He said attempts to pre-empt the attacks were hampered by bureaucratic feuding between the FBI and the CIA.... But he denied that Mr Bush had under-estimated the threat. "Clearly there was no lack of care or focus in the face of one of the greatest dangers our country has ever faced," he said.

But there was a great lack of care and focus, a great lack on the part of some members of the staff of the CIA.

From Richard Clarke, Against All Enemies, p. 13:

Dale Watson, counterterrorism chief at FBI, was waving at the camera.... "And, Dick, call me in SIOC when you can."... Dale had something he did not want to share with everyone....

Frank Miller took over... I stepped out and called Watson on a secure line. "We got the passenger manifests from the airlines. We recognize some names, Dick. They're Al Qaeda." I was stunned, not that the attack was Al Qaeda but that there were Al Qaeda operatives on board aircraft using names that the FBI knew were Al Qaeda.

"How the fuck did they get on board then?" I demanded.

"Hey, don't shoot the messenger, friend. CIA forgot to tell us about them." Dale Watson was one of the good guys at FBI. He had been trying hard to get the Bureau to go after Al Qaeda in the United States with limited success...

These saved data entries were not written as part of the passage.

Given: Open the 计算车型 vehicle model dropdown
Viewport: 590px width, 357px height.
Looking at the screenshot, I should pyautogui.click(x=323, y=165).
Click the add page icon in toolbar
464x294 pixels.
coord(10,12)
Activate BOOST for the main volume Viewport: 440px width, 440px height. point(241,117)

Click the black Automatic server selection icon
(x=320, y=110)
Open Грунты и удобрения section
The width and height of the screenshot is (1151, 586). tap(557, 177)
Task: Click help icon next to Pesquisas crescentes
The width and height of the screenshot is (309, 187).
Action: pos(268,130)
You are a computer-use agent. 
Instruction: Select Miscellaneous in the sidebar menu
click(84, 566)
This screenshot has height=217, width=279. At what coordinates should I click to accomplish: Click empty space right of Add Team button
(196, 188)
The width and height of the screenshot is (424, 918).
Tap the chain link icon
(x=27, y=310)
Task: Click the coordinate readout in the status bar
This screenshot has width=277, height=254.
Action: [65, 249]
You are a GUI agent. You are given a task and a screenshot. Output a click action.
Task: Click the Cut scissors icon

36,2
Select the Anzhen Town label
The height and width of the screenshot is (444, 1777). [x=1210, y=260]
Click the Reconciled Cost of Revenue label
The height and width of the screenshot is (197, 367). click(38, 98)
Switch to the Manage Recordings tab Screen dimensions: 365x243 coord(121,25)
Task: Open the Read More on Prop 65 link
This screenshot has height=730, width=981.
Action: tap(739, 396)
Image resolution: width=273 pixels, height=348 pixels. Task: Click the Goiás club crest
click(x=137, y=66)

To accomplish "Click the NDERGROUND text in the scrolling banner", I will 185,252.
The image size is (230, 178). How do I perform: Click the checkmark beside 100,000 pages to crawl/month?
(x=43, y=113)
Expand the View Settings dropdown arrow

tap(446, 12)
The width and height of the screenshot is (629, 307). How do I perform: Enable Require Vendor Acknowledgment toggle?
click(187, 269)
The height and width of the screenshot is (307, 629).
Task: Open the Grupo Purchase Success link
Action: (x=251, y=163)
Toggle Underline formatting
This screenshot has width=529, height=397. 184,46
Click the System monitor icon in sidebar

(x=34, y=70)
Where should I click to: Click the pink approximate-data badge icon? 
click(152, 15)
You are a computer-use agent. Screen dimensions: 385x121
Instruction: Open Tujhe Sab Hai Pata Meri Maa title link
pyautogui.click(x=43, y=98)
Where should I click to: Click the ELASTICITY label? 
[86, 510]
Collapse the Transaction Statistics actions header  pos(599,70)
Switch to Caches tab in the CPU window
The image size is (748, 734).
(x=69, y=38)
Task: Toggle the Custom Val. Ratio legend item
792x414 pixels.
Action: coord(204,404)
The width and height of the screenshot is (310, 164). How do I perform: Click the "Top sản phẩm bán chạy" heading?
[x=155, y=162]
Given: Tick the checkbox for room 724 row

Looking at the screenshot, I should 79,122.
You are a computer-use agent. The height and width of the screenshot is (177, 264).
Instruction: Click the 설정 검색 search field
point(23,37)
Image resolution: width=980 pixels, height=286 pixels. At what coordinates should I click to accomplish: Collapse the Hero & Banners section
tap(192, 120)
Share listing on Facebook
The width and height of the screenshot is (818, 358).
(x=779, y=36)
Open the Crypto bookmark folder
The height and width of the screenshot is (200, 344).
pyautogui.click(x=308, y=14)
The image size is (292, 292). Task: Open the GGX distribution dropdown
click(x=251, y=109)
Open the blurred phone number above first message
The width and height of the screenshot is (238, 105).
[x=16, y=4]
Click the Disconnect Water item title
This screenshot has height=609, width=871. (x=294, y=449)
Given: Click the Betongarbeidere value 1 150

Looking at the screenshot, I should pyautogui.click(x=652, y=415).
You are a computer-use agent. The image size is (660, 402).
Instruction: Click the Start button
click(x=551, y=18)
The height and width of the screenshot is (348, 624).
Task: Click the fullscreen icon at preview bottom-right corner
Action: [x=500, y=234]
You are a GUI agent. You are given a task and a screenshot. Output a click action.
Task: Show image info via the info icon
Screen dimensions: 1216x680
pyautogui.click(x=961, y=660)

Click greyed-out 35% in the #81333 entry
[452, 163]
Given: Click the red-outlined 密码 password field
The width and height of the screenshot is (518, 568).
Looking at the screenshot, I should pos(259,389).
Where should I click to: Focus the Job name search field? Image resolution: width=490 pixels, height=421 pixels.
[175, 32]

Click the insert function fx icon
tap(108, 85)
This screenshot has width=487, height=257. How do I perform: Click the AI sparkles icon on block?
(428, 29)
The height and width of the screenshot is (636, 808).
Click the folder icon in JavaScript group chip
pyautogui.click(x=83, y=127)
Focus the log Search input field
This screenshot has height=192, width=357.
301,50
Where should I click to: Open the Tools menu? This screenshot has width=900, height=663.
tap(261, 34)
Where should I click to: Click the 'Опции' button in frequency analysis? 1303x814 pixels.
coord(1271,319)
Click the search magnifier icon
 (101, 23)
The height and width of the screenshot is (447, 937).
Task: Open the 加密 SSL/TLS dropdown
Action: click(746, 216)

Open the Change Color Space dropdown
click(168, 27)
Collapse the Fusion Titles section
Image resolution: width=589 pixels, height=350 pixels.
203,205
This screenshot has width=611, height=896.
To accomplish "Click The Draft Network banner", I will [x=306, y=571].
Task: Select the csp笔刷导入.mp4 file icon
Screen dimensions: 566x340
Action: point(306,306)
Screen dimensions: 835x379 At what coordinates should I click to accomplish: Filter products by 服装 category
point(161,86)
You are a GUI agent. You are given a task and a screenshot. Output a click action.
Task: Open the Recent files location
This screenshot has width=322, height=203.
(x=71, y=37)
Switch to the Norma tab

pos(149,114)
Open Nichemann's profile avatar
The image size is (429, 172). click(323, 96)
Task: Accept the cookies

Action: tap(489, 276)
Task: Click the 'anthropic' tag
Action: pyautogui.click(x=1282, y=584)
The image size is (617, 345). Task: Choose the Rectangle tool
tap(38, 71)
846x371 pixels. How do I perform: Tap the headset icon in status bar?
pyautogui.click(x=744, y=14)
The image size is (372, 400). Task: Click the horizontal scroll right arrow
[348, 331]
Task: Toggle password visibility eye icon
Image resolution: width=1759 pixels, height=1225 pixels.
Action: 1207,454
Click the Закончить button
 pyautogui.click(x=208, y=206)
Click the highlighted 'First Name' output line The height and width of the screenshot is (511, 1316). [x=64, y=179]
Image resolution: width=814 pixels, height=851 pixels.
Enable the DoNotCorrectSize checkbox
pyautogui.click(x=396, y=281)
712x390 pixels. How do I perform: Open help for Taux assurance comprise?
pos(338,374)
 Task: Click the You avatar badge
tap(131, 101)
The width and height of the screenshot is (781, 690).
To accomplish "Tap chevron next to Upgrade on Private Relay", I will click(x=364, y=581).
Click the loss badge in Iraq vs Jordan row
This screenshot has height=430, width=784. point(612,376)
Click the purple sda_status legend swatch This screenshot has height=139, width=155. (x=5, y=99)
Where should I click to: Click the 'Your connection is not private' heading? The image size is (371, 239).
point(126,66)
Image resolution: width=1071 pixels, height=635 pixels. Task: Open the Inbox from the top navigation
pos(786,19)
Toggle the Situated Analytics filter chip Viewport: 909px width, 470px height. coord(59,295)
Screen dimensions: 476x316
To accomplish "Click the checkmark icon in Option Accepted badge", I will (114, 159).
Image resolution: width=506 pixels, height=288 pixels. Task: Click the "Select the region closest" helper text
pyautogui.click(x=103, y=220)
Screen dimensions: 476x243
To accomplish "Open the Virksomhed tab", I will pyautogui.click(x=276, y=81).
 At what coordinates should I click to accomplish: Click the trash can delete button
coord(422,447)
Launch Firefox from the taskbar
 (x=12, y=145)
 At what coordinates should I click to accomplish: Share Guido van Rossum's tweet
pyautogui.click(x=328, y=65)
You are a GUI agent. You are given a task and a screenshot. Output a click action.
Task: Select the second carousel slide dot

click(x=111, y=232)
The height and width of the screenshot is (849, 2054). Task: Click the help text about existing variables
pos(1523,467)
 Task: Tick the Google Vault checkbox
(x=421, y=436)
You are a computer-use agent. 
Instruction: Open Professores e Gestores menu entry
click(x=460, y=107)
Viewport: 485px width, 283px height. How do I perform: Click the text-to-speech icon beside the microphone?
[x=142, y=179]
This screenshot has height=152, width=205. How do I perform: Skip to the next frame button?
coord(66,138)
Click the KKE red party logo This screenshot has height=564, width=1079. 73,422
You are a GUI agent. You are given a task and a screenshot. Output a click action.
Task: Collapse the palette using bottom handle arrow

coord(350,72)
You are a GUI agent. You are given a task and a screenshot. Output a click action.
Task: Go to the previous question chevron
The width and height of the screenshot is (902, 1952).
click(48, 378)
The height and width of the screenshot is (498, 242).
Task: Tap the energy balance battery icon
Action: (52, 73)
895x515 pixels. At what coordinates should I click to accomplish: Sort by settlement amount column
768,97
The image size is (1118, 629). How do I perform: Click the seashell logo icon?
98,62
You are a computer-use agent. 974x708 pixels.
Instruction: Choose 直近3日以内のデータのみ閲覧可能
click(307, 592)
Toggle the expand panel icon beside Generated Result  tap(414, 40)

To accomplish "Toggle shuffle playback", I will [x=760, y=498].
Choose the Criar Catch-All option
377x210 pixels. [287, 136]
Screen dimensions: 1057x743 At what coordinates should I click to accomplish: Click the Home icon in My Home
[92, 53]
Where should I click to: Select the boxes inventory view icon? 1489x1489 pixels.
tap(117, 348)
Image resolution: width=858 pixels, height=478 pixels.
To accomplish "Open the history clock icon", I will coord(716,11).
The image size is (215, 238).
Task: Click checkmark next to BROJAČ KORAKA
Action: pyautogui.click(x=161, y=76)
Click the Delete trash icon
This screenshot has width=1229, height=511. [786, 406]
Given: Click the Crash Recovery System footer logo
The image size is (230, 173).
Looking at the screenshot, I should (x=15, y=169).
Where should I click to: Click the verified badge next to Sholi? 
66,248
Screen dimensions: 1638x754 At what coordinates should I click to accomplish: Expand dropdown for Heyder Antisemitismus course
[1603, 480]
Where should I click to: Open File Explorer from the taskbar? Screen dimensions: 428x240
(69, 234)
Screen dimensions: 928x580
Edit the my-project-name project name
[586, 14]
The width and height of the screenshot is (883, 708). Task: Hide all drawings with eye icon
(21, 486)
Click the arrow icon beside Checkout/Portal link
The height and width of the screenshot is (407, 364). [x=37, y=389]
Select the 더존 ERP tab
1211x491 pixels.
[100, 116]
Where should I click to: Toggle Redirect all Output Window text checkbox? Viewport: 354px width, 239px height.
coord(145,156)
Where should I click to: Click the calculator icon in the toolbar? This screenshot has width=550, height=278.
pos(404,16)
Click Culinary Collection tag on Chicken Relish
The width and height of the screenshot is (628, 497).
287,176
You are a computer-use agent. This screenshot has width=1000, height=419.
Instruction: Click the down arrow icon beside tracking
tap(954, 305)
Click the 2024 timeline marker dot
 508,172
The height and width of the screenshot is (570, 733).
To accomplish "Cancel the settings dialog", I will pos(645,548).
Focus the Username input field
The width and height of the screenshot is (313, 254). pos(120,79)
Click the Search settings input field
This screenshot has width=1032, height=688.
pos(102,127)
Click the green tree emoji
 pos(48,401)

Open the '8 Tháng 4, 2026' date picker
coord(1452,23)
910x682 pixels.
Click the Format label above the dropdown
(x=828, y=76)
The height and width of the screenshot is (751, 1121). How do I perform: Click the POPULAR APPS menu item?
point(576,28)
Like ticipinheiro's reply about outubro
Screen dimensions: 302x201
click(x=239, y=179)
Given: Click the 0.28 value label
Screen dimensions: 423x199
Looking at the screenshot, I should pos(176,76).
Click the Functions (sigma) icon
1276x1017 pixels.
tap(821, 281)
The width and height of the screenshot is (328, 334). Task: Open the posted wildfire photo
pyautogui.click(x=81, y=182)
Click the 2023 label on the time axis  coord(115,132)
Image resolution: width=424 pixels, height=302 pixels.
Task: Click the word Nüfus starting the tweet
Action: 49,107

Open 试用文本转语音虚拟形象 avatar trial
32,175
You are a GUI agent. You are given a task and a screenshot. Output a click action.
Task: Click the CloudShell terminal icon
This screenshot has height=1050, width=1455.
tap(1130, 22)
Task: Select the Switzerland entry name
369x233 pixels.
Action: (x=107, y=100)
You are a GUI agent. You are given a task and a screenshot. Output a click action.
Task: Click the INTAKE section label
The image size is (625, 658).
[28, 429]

Posted by DeLong at March 24, 2004 05:50 PM | TrackBack | | Other weblogs commenting on this post
Comments

I haven't seen much on the contempt that the Cheney-Wolfowitz-et-al cadre of the neocon conspiracy had for Clinton and Clinton's foreign policy objectives, so, in essence, while they shirked all this to the side so that they could put into motion their grand scheme to support Ariel Sharron by remaking the Middle East, beginning with Iraq. 'Yes, yes, yes, Osama was a bad boy, a religious nut;" but the Bushies, in their own assessment, had more important things on their minds. This is why they were so Iraq focused on the response immediately after 9/11. But no one really wants to connect their Iraq-centrism with Sharron support. You know they were sitting around openly fantasizing about how they would change the world to make the Middle East less, if no, threat to Isreal; pro-US (out of fear) "democracies" super friendly to Western oil interests. Tut, tut, the Noble Peace Prize sewed up for years . . . Then they just concluded that they would take out al Queda as part of their grand reallignment strategy for the Middle East.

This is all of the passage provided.